▸ **Passage for review**:
++++++++++

Alex Pereira will not return to light heavyweight after coming up short in his attempt to win the interim heavyweight title at the UFC White House card on June 14, and he’s angling for a rematch with Ciryl Gane.
“Poatan” was asked by Joe Rogan immediately after the fight whether or not he would stay at heavyweight or go back to 205 pounds, a division where he has reined as champion, but he didn’t give an answer. That changed on Wednesday, when he told fellow UFC fighter Renato Moicano that a decision has been made.
“100 percent [staying at] heavyweight,” Pereira said. “Honestly, training went really well. A lot of people talk about the weight, but I’ve always been a heavy guy. Some people say I ‘Poatan wasn’t prepared, he can’t take a punch, he got dropped by a jab.’ How can people be so stupid and only see the jab? Nobody says, ‘Damn, he took a beating [and stayed in the fight].’ Ciryl Gane was already a heavyweight, already used to that weight. [Say] ‘After that jab landed, the guy took so many shots — punches to the back of the head, illegal strikes — and managed to get back up and keep trading with the guy.’ Nobody sees that. They only talk about the jab. But what about all the punches I took?”

++++++++++

▸ **Source information**:
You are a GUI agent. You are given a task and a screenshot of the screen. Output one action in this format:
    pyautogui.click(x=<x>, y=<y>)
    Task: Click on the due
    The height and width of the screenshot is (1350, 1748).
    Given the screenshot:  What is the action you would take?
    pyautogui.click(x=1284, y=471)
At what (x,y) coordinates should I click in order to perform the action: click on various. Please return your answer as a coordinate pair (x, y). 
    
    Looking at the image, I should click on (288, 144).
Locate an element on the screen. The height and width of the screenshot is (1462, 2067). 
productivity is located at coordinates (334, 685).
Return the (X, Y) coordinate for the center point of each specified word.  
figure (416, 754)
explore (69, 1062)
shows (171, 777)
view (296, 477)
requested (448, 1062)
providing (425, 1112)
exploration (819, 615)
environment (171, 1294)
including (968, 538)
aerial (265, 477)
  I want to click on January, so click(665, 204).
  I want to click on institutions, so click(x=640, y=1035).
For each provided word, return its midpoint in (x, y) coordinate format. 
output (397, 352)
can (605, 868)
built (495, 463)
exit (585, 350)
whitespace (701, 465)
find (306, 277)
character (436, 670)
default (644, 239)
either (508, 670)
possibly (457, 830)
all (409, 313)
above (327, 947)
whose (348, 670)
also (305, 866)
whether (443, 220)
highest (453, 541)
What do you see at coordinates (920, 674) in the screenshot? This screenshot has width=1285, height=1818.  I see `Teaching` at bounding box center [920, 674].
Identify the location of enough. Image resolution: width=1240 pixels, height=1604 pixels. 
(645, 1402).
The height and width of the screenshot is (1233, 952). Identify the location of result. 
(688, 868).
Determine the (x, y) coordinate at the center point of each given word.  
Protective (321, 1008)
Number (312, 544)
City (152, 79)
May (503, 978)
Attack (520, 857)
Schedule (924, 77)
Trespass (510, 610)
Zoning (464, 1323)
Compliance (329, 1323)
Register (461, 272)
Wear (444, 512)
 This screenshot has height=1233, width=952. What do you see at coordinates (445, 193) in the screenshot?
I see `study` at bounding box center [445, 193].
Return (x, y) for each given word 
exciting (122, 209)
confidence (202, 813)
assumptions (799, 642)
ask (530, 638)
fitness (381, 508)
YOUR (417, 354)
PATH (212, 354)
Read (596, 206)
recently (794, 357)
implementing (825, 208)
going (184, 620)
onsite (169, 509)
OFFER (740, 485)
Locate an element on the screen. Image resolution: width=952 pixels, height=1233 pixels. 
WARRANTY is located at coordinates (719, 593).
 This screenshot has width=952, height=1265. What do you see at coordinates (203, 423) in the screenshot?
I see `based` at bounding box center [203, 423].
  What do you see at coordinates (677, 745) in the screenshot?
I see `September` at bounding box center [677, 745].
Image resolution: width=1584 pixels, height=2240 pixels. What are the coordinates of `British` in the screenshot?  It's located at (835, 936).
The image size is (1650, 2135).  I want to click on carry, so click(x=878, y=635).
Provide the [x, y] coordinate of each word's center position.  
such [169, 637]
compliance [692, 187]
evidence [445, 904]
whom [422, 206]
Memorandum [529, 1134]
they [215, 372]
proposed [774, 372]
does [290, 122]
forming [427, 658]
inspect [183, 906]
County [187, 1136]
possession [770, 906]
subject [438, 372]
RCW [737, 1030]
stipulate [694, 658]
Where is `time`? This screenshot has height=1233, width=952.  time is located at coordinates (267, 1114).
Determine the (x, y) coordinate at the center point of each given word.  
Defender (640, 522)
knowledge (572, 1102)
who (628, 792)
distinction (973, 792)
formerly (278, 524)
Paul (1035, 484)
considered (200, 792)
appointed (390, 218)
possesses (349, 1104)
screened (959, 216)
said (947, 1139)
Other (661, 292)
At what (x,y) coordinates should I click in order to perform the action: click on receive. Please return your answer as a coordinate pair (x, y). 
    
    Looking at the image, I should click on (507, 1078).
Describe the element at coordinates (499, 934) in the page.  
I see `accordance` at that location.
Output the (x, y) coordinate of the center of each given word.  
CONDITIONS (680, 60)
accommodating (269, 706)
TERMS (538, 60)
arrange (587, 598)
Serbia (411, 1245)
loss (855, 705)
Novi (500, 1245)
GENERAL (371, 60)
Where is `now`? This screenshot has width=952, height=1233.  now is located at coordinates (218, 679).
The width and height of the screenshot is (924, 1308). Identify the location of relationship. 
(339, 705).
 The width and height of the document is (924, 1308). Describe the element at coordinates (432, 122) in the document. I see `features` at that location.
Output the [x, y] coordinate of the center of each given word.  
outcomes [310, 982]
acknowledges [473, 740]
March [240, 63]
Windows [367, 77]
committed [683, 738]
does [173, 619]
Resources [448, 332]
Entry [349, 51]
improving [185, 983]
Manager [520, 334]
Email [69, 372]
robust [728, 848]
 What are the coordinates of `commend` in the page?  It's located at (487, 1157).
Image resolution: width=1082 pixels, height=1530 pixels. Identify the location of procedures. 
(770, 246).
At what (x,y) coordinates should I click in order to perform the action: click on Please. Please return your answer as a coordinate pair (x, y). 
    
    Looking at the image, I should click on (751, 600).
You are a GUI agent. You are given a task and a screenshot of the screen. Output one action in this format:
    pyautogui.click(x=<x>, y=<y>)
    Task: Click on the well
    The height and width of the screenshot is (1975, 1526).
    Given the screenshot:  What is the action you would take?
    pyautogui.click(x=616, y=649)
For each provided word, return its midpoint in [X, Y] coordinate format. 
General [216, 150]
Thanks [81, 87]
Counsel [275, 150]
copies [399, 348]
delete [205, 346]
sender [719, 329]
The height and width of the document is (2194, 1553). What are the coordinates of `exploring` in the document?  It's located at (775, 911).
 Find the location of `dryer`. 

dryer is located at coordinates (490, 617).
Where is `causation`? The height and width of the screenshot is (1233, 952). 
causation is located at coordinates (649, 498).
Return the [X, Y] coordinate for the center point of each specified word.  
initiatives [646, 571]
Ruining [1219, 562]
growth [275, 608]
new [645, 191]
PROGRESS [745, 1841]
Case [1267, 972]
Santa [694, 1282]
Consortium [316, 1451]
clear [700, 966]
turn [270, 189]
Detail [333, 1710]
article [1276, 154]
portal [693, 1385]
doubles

++++++++++

▸ **Required tasks**:
• a. In the article on Alex Pereira, which fellow UFC fighter did Pereira tell about his decision to stay at heavyweight?
• b. Write out the article on Alex Pereira from "Alex Pereira will" up to and including "has been made.".

▸ **Solutions to the tasks**:
• a. Renato Moicano

• b.
Alex Pereira will not return to light heavyweight after coming up short in his attempt to win the interim heavyweight title at the UFC White House card on June 14, and he’s angling for a rematch with Ciryl Gane.
“Poatan” was asked by Joe Rogan immediately after the fight whether or not he would stay at heavyweight or go back to 205 pounds, a division where he has reined as champion, but he didn’t give an answer. That changed on Wednesday, when he told fellow UFC fighter Renato Moicano that a decision has been made.